Entgegen der Auffassung des Klägers ist der Vergleich nicht in sich widersprüchlich oder nicht ausführbar.
Zunächst ist es völlig eindeutig, dass der Vergleich alle Ansprüche betreffen soll, die ihren Grund in der vertragszahnärztlichen Tätigkeit des Klägers bis zum 30.06.1996 haben. Erledigt werden Ansprüche aus der Abrechnung dieser Tätigkeit bis 30.06.1996. Dies betrifft selbstverständlich auch alle Ansprüche wegen der Bürgschaft, die ja nur wegen der Auszahlung des Resthonorars gefordert und gestellt worden war. Es ist auch unerheblich, wann die bis zum 30.06.1996 entstandenen Honoraransprüche später neu berechnet worden sind; die insoweit erfolgten Honorarrückforderungen betreffen naturgemäß nur das aus der Abrechnung bis 30.06.1996 entstandenen Honoraransprüche.

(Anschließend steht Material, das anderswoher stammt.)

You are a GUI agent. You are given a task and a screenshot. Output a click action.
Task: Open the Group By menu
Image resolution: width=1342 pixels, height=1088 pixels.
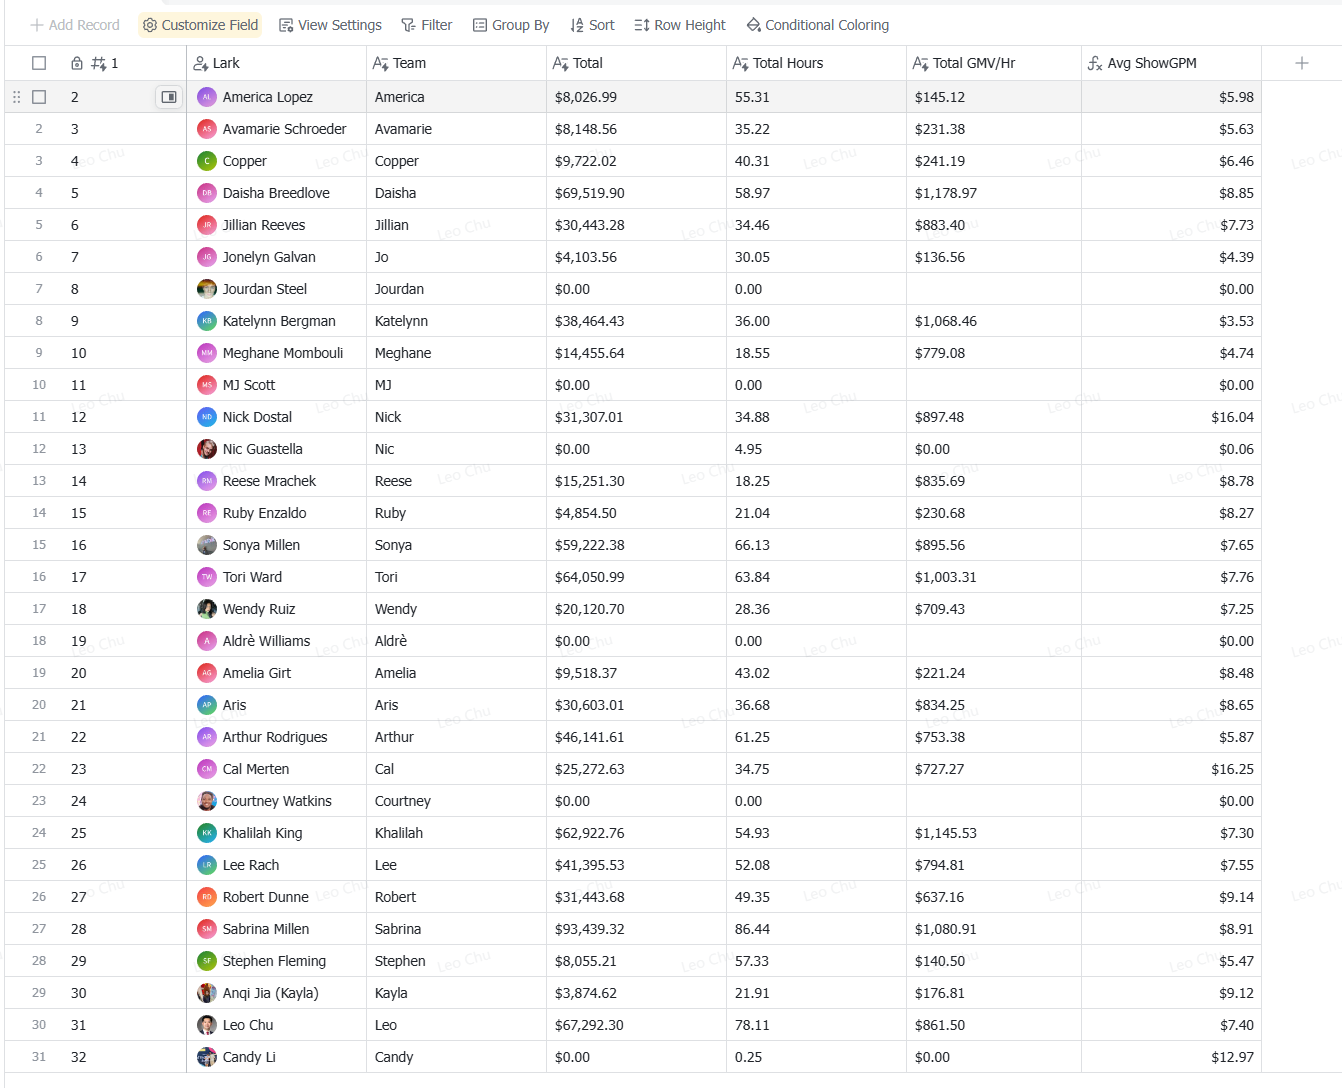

Es besteht auch kein Widerspruch zwischen den beiden Sätzen der Ziffer 1 des Vergleichs. In Satz 1 wird klargestellt, dass mit Vergleich alle wechselseitigen Ansprüche erledigt werden. Die diese Feststellung konkretisierende materielle Regelung wird in Satz 2 getroffen. Zunächst verbleibt es bei den Honorarrückforderungen für die Jahre 1993 und 1996 (erster Halbsatz). Da hinsichtlich der Degressionsneuberechnung für das Jahr 1993 bereits durch das Anerkenntnis eine materielle Regelung bestand (Aufhebung der diesbezüglichen Rückforderung) konnte sich die Aussage für das Jahr 1993 nur auf die Rückforderung wegen der Neufestsetzung der Gesamtvergütung der Ersatzkassen beziehen. Das hat der Kläger auch so verstanden, wie sich aus seinem Schreiben vom 07.01.2006 ergibt. Ferner verzichtet der Kläger auf die weiter erhobenen offenen Ansprüche. Der Kläger bezieht insoweit zu Unrecht den zweiten Halbsatz ausschließlich auf die die Honorarrückforderung für die Jahre 1993 und 1996 betreffenden Verfahren. Die Konkretisierung, was Satz 1 des Vergleiches bedeute, betrifft im ersten Halbsatz die Honorarrückforderung, die ausdrücklich erwähnt werden, im zweiten Halbsatz alle noch nicht materiell erledigten Ansprüche, die in allen weiteren vom Vergleich erfassten Verfahren erhoben worden sind. Der Kläger mag im Nachhinein seine Zustimmung zu dem Vergleich bedauern, er muss sich aber an seiner eindeutigen Erklärung festhalten lassen.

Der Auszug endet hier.